Can IBM find a place for Watson?

September 7, 2018

After beating 2 human Jeopardy game champions three times in a row in 2011 IBM’s Watson has been hard pressed to come up with a comparable winning streak. Initially IBM appeared to expect its largest customers to buy richly configured Power Servers to run Watson on prem. When they didn’t get enough takers the company moved Watson to the cloud where companies could lease it for major knowledge-driven projects. When that didn’t catch on IBM started to lease Watson’s capabilities by the drink, promising to solve problems in onesies and twosies.

Jeopardy champs lose to Watson

Today Watson is promising to speed AI success through IBM’s Watson Knowledge Catalog. As IBM puts it: IBM Watson Knowledge Catalog powers intelligent, self-service discovery of data, models, and more; activating them for artificial intelligence, machine learning, and deep learning. Access, curate, categorize and share data, knowledge assets, and their relationships, wherever they reside.

DancingDinosaur has no doubt that Watson is stunning technology and has been rooting for its success since that first Jeopardy round seven years ago. Over that time, Watson and IBM have become a case study in how not to price, package, and market powerful yet expensive technology. The Watson Knowledge Catalog is yet another pricing and packaging experiment.

Based on the latest information online, Watson Knowledge Catalog is priced according to number of provisioned catalogs and discovery connections. There are two plans available: Lite and Professional. The Lite plan allows 1 catalog and 5 free discovery connections while the Professional plan provides unlimited of both. Huh? This statement begs for clarification and there probably is a lot of information and fine print required to answer the numerous questions the above description raises, but life is too short for DancingDinosaur to rummage around on the Watson Knowledge Catalog site to look for answers. Doesn’t this seem like something Watson itself should be able to clarify with a single click?

But no, that is too easy. Instead IBM takes the high road, which DancingDinosaur calls the education track.  Notes Jay Limburn, Senior Technical Staff Member and IBM Offering Manager: there are two main challenges that might impede you from realizing the true value of your data and slowing your journey to adopting artificial intelligence (AI). They are 1) inefficient data management and 2) finding the right tools for all data users.

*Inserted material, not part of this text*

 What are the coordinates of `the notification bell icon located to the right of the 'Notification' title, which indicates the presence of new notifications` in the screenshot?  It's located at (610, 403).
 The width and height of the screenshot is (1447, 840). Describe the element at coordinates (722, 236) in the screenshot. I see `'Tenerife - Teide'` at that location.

Actually, the issues start even earlier. In attempting AI most established organizations start at a disadvantage, notes IBM. For example:

  • Most enterprises do not know what and where their data is
  • Data science and compliance teams are handicapped by the lack of data accessibility
  • Enterprises with legacy data are even more handicapped than digitally savvy startups
  • AI projects will expose problems with limited data and poor quality; many will simply fail just due to that.
  • The need to differentiate through monetization increases in importance with AI

These are not new. People have been whining about this since the most rudimentary data mining attempts were made decades ago. If there is a surprise it is that they have not been resolved by now.

Or maybe they finally have with the IBM Watson Knowledge Catalog. As IBM puts it, the company will deliver what promises to be the ultimate data Catalog that actually illuminates data:

  • Knows what data your enterprise has
  • Where it resides
  • Where it came from
  • What it means
  • Provide quick access to it
  • Ensure protection of use
  • Exploit Machine Learning for intelligence and automation
  • Enable data scientists, data engineers, stewards and business analysts
  • Embeddable everywhere for free, with premium features available in paid editions

OK, after 7 years Watson may be poised to deliver and it has little to do with Jeopardy but with a rapidly growing data catalog market. According to a Research and Markets report, the data catalog market is expected to grow from $210 million in 2017 to $620 million by 2022. How many sales of the Professional version gets IBM a leading share.

DancingDinosaur is Alan Radding, a veteran information technology analyst, writer, and ghost-writer. Follow DancingDinosaur on Twitter, @mainframeblog. See more of his work at technologywriter.com and here.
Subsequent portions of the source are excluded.